Any good attack-chain usually involves tricking users at some point, whether it’s getting them to run a malicious file because they think it’s a video, open an infected PDF because they think it contains important financial information, or click a link because of the promise of easy money. While the risks of social engineering-based techniques like these are difficult to mitigate, the simplistic nature of them can be a double-edged sword for attackers and a boon for detection systems.
Attacks that rely on social engineering are usually carried out en masse and therefore are targeted at the lowest common denominator: users lacking tech savviness or users who are in an exploitable state of mind. As such, they typically aren’t very sophisticated, and given a moment to thoughtfully consider the attack, most users would probably be able to see through the deception. Thankfully for defenders, the simplistic nature of these tricks means that they follow predictable patterns, which can then be used for detection. For example, including the words “free” or “cash” in a URL might entice users to click on it, but those words can also become triggers for a detection system to red flag on.
So what would happen if we trained a machine learning model to take that extra moment of thoughtful consideration for you? We sought to answer that question by building an malicious URL detector:
In the demo above, the user is typing a URL and our machine learning model is analyzing it in real time to produce an determination regarding the safeness of that URL. The user can make adjustments to get immediate feedback on whether those adjustments make the site more or less likely to be malicious. As you can see from the above gif, our model has learned to identify certain “red flags”. such as unencrypted pages (i.e. those using HTTP). It has also learned to identify a common trick used by attackers which is to take a well-known website such as Google, and make it falsely appear that you are browsing to that website by using it a subdomain: “google.securesite.com” in this example. The model learned to identify these suspicious patterns without any human guidance or expertise by training on over 100 million benign and malicious URLs.

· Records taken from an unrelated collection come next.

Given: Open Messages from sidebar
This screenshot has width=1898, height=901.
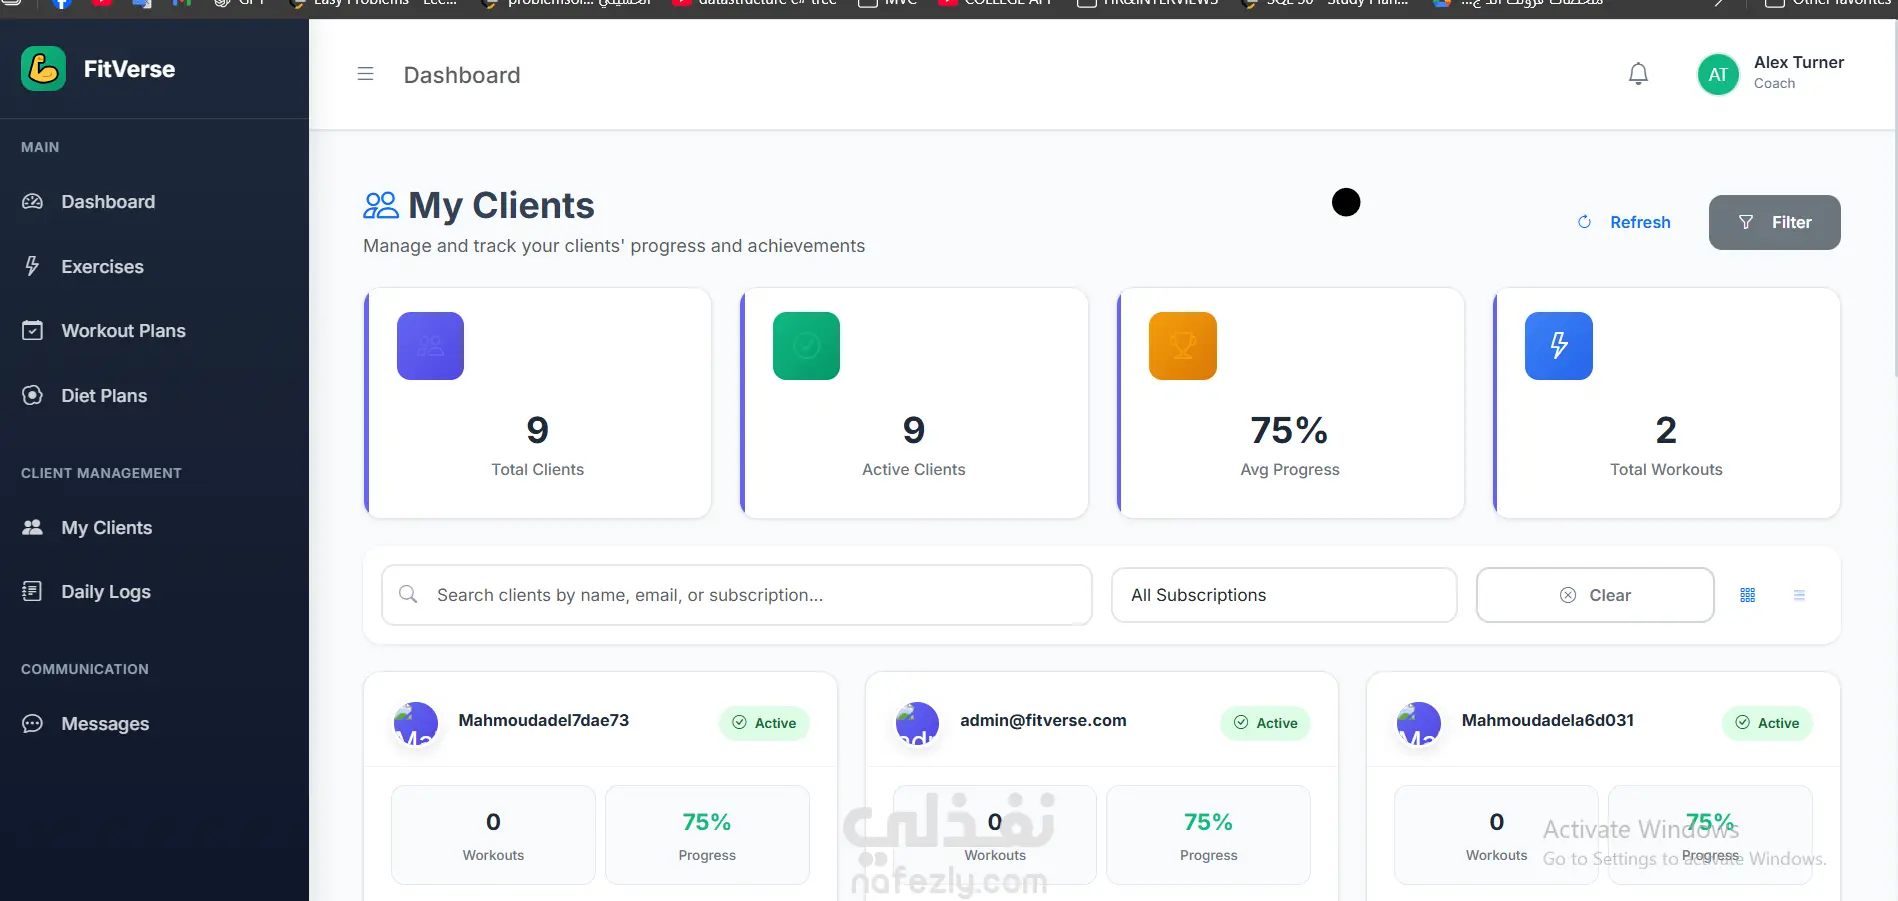Looking at the screenshot, I should pos(105,724).
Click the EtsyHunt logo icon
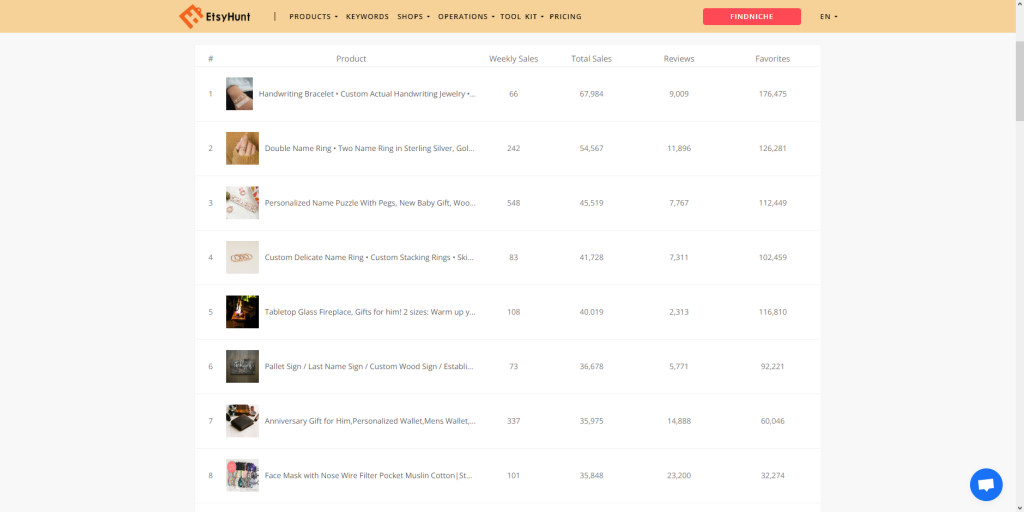 [191, 17]
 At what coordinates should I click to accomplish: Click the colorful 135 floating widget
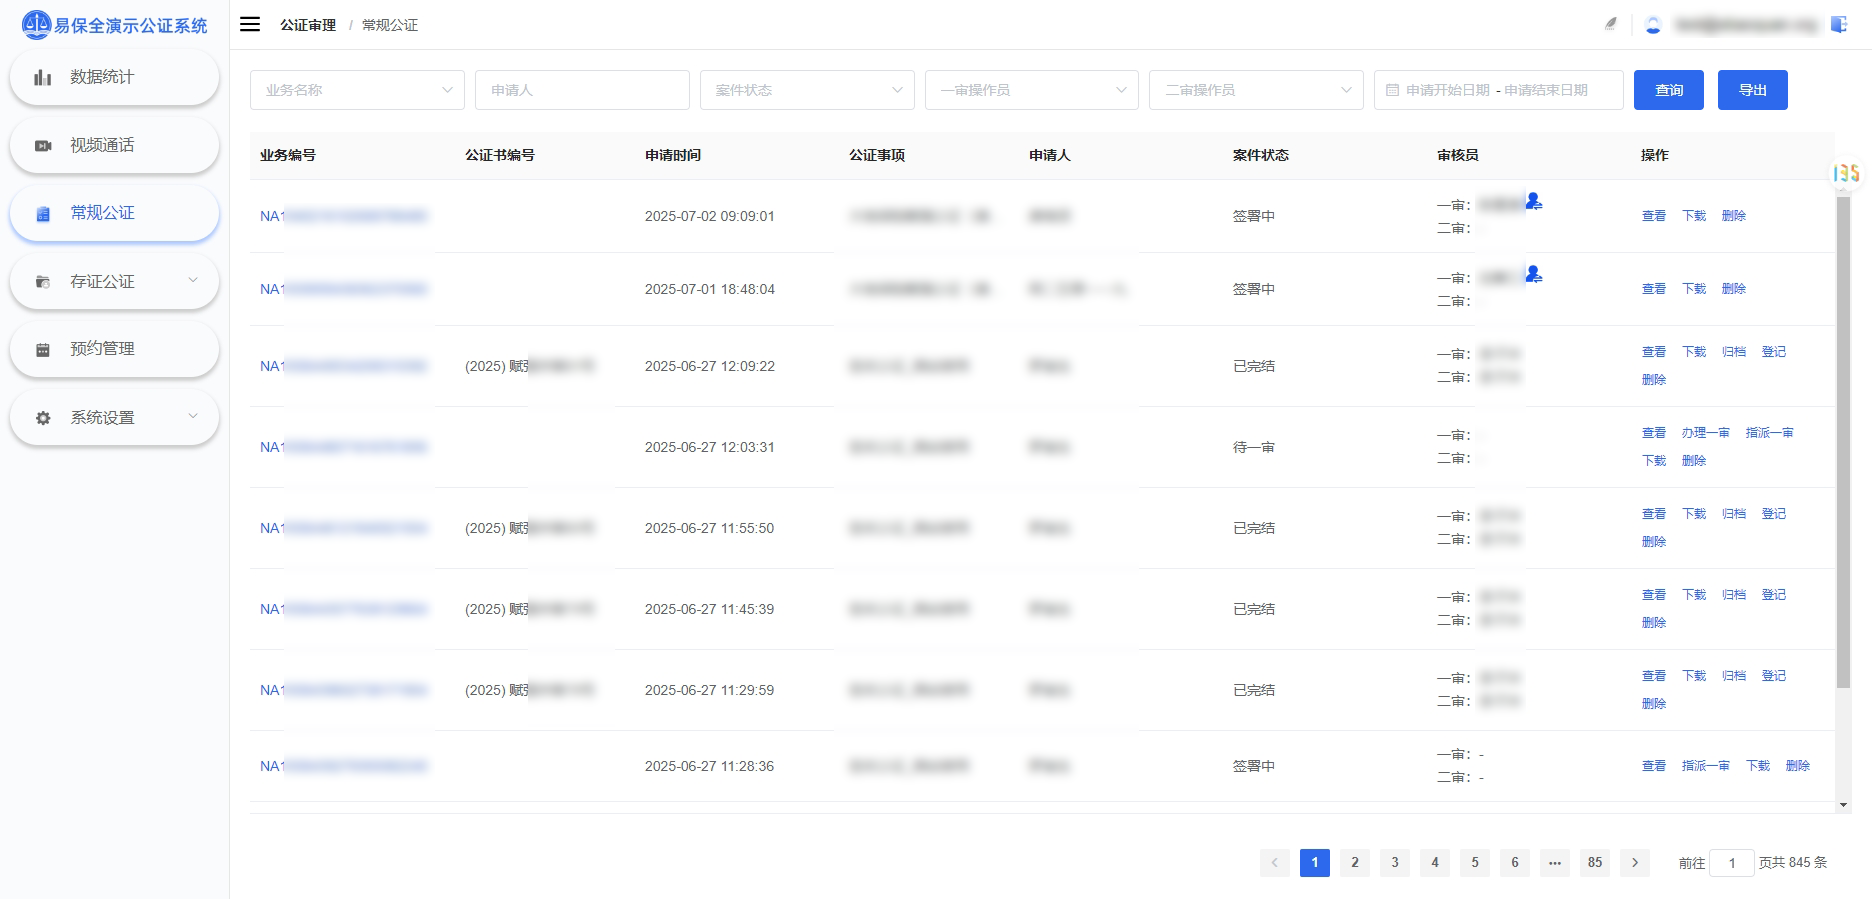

The model’s architecture is fairly complex (see here for the full technical treatment), but in a nutshell it uses a combination of character-level embeddings and a convolutional neural network. At a high level, this means that the model operates on a character-by-character basis and must learn to recognize meaningful patterns of characters such as “g – o – o – g – l – e” on its own. To do this, the model reads the characters of the URL from left to right much like a human would and slowly learns what chunks of characters (i.e. words) are important to consider when looking for a malicious URL.
One novel aspect of our approach is that instead of feeding our model literal characters, such as “g”, and “o”, it is fed “embeddings” of these characters. These embeddings are high-dimensional numerical representations of the letters, which give the model a much richer sense of the context in which the letter is commonly found. For example, the embeddings for “A” and “Z” may indicate some similarity between the two letters due to both being upper case. This approach is less literal than operating on the exact letters of a URL and thus allows our system to be more flexible in its scoring of URLs. For example, in the subdomain trick shown above, it’s not hugely significant that the exact text, “securesite”, is placed between “google” and “com”. What matters is that ANY text is placed there. The embeddings work in combination with the convolutional neural network to give the model a way to encode general relationships between letters in a way that it can later combine them into useful “rules” or “patterns” for detecting malicious sites. The embeddings contribute to this while simultaneously containing enough information about individual characters for the system to be able to learn exact words like “google” or “paypal” when necessary.
The demo above shows the URL model being queried in real time as the user types the URL, however in most cases malicious URLs are encountered in static links found in emails, word documents, and webpages. One aspect of URLs that lends itself to social engineering attacks is that any text can be turned into a malicious link, including text that looks like a legitimate URL: www.google.com. Some attacks even swap similar looking letters such as lower case L’s and upper case i’s, or zeroes and O’s, thereby obfuscating the true destination of the link. As such, verifying the nature of a URL is a very challenging task for humans, and even security-aware users who haven’t had their morning coffee yet may fall for the malicious link in a seemingly benign email. By detecting such a link simply based on the characters within it, the malicious content on the webpage never gets loaded and we can stop the attack in its tracks.